1.- Marco general comunitario.
a) Sector lácteo.
Existe una importante protección frente a importaciones de terceros, mediante exacciones variables que cubren la diferencia entre el precio umbral y el precio franco frontera de importación.
Las importaciones de terceros son más baratas, ya que el precio de importación es más bajo; para proteger y consumir los productos comunitarios, siendo más caros, se le aplican, al precio de importación, las exacciones variables, para llegar así al precio umbral, que ya no es tan bajo.
Aún así, se mantiene algunas concesiones aduaneras a importaciones tradicionales, como es la mantequilla neozelandesa,...
En cuanto a las exportaciones, en el mercado interior, funciona como precio guía o indicativo el precio de la leche.
Por otra parte, el precio de intervención garantiza el almacenamiento de excedentes en la mantequilla y en la leche desnatada en polvo. De esta forma, se acumulan excedentes, recurriendo al mercado internacional para su venta, habiendo que bajar los precios para venderlos al precio mundial, lo que implica la concesión de fuertes restituciones.
b) Vacuno de carne.
En lo que se refiere a la importación, el régimen de precios de sostenimiento, de fijación anual, se guía por el precio de orientación para el bovino.
Además de este precio, la Ciomunidad Económica determina periódicamente precios representativos de mercado, con base en las cotizaciones del día a día.
Para la exportación, el precio de intervención viene a ser el 90% del precio de orientación.
Asimismo las exportaciones pueden recibir restituciones (de la diferencia entre el precio comunitario y el precio mundial).
La normativa sanitaria es muy estricta en esta materia.
c) Carne de ovino y caprino.
Hay una triple regulación:
- Régimen de precios e intervenciones: Se trata de la fijación de un precio base y de un precio de intervención, que se va adecuando a la evolución productiva. También se registran periódicamente los precios representativos de los mercados regionales, que se comparan con los institucionales.

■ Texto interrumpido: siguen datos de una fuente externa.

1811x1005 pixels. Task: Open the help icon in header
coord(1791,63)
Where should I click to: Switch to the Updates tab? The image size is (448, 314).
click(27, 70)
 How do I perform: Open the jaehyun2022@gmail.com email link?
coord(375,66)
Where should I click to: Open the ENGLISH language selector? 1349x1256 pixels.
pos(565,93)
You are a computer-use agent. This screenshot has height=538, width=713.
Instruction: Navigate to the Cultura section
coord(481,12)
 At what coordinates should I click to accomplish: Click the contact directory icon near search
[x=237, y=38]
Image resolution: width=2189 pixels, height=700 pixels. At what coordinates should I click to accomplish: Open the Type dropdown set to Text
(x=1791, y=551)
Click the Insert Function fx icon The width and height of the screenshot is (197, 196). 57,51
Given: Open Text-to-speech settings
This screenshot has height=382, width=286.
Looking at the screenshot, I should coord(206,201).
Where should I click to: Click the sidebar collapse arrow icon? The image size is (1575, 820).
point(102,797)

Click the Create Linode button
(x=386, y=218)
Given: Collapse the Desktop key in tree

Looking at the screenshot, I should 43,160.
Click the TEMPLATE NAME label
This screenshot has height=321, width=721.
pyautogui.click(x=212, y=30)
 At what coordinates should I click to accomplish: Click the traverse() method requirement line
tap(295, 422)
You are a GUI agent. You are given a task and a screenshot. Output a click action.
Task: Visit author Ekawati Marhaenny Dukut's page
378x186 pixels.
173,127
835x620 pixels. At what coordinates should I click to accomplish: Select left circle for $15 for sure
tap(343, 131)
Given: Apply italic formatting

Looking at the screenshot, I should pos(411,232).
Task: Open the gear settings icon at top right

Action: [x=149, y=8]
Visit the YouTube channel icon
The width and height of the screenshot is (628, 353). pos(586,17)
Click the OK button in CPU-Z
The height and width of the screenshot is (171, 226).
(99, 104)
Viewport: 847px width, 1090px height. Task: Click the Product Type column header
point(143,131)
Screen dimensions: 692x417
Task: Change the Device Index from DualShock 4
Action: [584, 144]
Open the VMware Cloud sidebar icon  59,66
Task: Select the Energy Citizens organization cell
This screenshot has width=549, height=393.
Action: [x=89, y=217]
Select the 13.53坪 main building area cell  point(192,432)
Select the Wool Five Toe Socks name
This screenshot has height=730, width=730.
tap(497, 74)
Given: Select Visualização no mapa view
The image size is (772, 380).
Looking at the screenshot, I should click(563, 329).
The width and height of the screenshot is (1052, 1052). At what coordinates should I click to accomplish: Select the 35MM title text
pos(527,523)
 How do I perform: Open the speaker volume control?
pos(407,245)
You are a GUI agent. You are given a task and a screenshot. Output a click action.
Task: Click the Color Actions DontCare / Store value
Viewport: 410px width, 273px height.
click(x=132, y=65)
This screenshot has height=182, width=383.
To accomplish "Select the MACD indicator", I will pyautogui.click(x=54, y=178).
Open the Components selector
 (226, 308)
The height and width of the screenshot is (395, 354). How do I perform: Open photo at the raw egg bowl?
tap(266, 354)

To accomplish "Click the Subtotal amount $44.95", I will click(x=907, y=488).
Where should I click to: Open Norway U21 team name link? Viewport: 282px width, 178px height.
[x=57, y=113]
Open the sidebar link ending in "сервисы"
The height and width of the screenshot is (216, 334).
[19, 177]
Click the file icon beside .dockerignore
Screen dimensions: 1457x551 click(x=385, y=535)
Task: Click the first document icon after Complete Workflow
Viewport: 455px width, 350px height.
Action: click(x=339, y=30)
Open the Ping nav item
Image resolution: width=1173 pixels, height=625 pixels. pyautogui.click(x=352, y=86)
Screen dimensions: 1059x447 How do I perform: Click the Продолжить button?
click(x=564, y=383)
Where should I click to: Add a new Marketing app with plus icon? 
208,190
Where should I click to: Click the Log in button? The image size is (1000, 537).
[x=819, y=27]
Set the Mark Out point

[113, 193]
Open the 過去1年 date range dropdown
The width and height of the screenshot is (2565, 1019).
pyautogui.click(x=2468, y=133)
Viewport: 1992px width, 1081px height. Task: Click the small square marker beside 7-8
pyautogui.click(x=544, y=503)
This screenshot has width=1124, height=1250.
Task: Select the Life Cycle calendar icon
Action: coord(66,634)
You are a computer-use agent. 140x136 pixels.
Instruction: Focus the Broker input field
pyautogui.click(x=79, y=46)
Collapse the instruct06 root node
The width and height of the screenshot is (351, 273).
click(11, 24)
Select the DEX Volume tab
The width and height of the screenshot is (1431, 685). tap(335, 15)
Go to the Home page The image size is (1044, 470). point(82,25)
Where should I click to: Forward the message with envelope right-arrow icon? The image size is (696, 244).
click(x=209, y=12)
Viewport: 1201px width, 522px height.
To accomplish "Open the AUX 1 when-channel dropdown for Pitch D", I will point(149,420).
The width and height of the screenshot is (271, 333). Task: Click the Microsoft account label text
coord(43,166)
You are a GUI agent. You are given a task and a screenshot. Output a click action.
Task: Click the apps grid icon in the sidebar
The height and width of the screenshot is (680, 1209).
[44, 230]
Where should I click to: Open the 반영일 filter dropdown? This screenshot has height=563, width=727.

- Regulación de intercambios con terceros: Se aplican derechos arancelarios en los casos de animales vivos de razas selectas para producción, despojos, sebos y preparados o conservas. Para el resto de animales vivos y para sus carnes sólo hay la protección variable.
- Sistemas de ayudas: Existe una subvención por cabeza, que busca mantener las explotaciones extensivas. Pero se fija un límite individual por productor para la concesión de la prima (mil ovejas en las explotaciones de zonas más desfavorecidas y quinientas en las demás).
Las organizaciones comunes de mercado para la carne de porcino, de ave y de huevos regulan los intercambios con terceros con una exacción variable, pero sin derechos de aduana.
En el caso de las canales de porcino, existe un precio base para el mercado interior.
2.- Período transitorio.
a) Leche y productos lácteos.
En este caso se siguió el régimen general de precios y montantes compensatorios, a lo largo del período transitorio de siete años.
b) Carne de bovino, vecino, huevos y aves.
En el caso del bovino y del porcino, la aproximación de los precios institucionales fue automática. Por lo demás, hay montantes de adhesión positivos para las exportaciones hacia España.
Los derechos de aduana se suprimieron desde el 1 de marzo de 1986 para el sector porcino, carne de ave y huevos.
Frente a terceros, España adoptó la tarifa exterior común.
c) Ovino y caprino.
En cuanto a la lana, por un lado, los intercambios intracomunitarios se liberan totalmente, sin ningún tipo de gravamen arancelario, ni montante compensatorio de adhesión, tanto para las importaciones de otros países miembros, como para las exportaciones españolas a la Comunidad Económica Europea.
Por el otro, frente a terceros, España pasó a participar de los acuerdos de autolimitación con algunos países, los cuales restringen sus exportaciones a la Comunidad en la cantidad previamente acordada en ella.
En el marco de tales acuerdos, el régimen general de protección comunitario (exacciones reguladoras) se limitaba al 10% del valor en aduanas. Dicha exacción se plafona al 10% ad valorem respecto a países tradicionalmente exportadores a la Comunidad y con los que no se mantiene acuerdo de autolimitación.
En cuanto a la exportación a terceros países, se considera que no hay excedentes y no se contemplan, por tanto, las restituciones, entendidas como la diferencia entre el precio mundial y lo de dentro de la Comunidad Económica Europea.
En definitiva, si, al principio, se preveían buenas expectativas para el ganado ovino, la situación es incierta y sólo se ve compensada por los subsidios directos por oveja.